Schönheitsreparatur

Schönheitsreparatur

Bei der Klausel über Schönheitsreparaturen, auch Renovierungsklausel genannt, handelt es sich um eine Vereinbarung in Mietverträgen, wonach sich der Mieter dazu verpflichtet, Renovierungsarbeiten wie Tapezieren der Wände und Decken, Streichen von Heizkörpern einschließlich Heizungsrohren, Innentüren, Rahmen usw. in bestimmten Zeitabständen durchzuführen. Der Bundesgerichtshof hat diese Klausel gekippt und vertritt die Auffassung, dass der Vermieter die Pflicht zur Durchführung von Schönheitsreparaturen hat, da der Mieter mit seiner Miete (Mietzins) die Abnutzung der Wohnung bereits bezahlt.
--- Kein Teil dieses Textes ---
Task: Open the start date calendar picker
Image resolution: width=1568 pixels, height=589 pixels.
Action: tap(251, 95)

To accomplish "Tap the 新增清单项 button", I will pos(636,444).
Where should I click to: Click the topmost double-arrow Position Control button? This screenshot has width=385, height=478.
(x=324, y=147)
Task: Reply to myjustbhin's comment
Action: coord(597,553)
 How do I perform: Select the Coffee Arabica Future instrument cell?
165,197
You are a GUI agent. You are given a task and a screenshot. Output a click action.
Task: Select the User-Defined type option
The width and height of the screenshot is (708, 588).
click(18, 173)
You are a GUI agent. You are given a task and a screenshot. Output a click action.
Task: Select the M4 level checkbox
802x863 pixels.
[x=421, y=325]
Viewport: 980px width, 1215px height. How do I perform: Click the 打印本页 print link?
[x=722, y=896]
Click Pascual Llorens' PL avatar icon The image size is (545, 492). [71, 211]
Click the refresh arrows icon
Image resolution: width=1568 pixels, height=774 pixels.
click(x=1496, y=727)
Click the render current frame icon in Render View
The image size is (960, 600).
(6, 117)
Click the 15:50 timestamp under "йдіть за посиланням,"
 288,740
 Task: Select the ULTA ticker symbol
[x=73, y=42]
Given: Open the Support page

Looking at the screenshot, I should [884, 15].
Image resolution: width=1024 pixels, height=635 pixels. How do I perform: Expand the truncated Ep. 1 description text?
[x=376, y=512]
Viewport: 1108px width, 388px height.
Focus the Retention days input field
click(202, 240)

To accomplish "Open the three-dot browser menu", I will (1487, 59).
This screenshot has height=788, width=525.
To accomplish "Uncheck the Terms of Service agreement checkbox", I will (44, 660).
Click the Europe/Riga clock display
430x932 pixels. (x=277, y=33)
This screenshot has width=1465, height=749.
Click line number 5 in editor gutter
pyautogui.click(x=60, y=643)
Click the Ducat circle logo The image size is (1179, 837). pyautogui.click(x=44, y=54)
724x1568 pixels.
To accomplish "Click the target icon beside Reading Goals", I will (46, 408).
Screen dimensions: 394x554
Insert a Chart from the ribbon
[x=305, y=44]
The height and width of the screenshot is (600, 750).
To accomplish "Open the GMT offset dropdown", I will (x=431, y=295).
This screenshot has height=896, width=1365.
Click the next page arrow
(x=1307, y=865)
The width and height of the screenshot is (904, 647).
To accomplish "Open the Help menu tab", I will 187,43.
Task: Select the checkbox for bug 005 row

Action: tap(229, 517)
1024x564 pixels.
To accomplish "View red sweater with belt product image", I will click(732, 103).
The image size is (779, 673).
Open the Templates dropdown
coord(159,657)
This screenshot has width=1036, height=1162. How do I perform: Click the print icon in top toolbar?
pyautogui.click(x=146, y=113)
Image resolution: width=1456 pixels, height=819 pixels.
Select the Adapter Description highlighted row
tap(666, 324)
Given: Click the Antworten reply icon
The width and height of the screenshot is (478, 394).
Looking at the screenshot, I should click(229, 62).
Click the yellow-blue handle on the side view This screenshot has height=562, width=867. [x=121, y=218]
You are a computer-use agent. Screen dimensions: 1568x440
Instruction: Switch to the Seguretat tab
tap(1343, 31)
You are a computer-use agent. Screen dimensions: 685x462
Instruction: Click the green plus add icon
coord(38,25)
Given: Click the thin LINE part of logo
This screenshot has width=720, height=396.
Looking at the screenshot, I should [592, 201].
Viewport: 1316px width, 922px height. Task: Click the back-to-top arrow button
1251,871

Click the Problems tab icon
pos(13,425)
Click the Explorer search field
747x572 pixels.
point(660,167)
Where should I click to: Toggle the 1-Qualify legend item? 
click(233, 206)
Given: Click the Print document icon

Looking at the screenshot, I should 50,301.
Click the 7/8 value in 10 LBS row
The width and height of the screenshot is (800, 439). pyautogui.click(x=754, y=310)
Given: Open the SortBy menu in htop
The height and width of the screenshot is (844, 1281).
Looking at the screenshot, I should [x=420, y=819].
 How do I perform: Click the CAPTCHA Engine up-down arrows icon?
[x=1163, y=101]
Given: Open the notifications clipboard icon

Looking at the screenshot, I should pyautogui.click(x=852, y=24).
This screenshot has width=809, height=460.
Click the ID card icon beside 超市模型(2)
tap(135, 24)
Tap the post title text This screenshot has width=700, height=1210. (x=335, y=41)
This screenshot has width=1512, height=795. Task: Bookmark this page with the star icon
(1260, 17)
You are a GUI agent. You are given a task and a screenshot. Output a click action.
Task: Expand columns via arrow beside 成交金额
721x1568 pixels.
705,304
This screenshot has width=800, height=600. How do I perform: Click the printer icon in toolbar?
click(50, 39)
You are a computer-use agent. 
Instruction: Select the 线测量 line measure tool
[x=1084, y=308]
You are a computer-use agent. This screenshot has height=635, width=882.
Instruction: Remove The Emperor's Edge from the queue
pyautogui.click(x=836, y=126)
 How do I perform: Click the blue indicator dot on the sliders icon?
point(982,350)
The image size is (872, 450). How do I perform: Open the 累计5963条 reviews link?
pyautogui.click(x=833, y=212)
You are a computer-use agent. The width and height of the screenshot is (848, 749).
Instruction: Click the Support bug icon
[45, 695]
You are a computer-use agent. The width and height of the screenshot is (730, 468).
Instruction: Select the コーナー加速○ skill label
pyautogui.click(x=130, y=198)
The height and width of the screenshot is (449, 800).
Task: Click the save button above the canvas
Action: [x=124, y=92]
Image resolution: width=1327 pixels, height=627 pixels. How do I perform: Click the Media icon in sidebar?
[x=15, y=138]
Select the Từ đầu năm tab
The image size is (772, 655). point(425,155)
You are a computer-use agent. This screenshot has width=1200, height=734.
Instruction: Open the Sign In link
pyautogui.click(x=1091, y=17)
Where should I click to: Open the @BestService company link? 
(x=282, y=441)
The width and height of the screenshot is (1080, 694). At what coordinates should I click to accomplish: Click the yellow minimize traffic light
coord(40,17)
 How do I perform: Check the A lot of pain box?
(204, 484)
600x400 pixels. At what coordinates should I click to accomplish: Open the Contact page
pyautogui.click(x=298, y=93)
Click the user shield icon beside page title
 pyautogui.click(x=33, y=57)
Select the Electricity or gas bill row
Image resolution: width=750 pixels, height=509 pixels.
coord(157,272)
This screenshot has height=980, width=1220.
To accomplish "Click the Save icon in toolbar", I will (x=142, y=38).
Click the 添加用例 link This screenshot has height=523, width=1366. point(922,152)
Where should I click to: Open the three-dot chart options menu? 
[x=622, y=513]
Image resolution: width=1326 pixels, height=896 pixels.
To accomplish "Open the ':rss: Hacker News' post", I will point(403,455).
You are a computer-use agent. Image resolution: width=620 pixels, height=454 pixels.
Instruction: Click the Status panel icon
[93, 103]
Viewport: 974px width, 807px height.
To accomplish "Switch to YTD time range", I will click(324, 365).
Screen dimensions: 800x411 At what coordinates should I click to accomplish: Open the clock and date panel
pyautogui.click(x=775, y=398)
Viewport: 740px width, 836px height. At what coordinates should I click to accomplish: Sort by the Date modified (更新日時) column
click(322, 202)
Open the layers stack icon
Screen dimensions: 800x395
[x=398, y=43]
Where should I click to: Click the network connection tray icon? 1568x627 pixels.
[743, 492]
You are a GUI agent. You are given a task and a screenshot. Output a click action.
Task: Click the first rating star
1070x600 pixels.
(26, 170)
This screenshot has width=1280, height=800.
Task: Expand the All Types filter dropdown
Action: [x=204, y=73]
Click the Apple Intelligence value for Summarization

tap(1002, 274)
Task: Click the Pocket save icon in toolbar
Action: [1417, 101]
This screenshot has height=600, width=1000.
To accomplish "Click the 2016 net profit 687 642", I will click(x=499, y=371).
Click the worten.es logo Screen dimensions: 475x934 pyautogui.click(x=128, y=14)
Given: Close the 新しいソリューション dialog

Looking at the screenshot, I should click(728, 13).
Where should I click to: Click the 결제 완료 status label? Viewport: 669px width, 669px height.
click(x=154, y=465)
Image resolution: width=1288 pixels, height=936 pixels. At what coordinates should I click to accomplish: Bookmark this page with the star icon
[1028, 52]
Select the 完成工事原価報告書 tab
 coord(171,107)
Prinzipiell kann die Verpflichtung zur Durchführung von Schönheitsreparaturen wirksam auf den Mieter übertragen werden. Hierzu muss eine Individualvereinbarung (im Gegensatz zu einer starren Musterklausel) getroffen werden. Tipp: Wenn der Vermieter eine frisch renovierte Wohnung übergeben hat und am Ende, wenn der Mieter auszieht, wieder eine renovierte Wohnung übergeben bekommen möchte, dann sollte unter „Sonstiges“ handschriftlich vermerkt werden, dass eine Endrenovierung vom Mieter durchzuführen ist.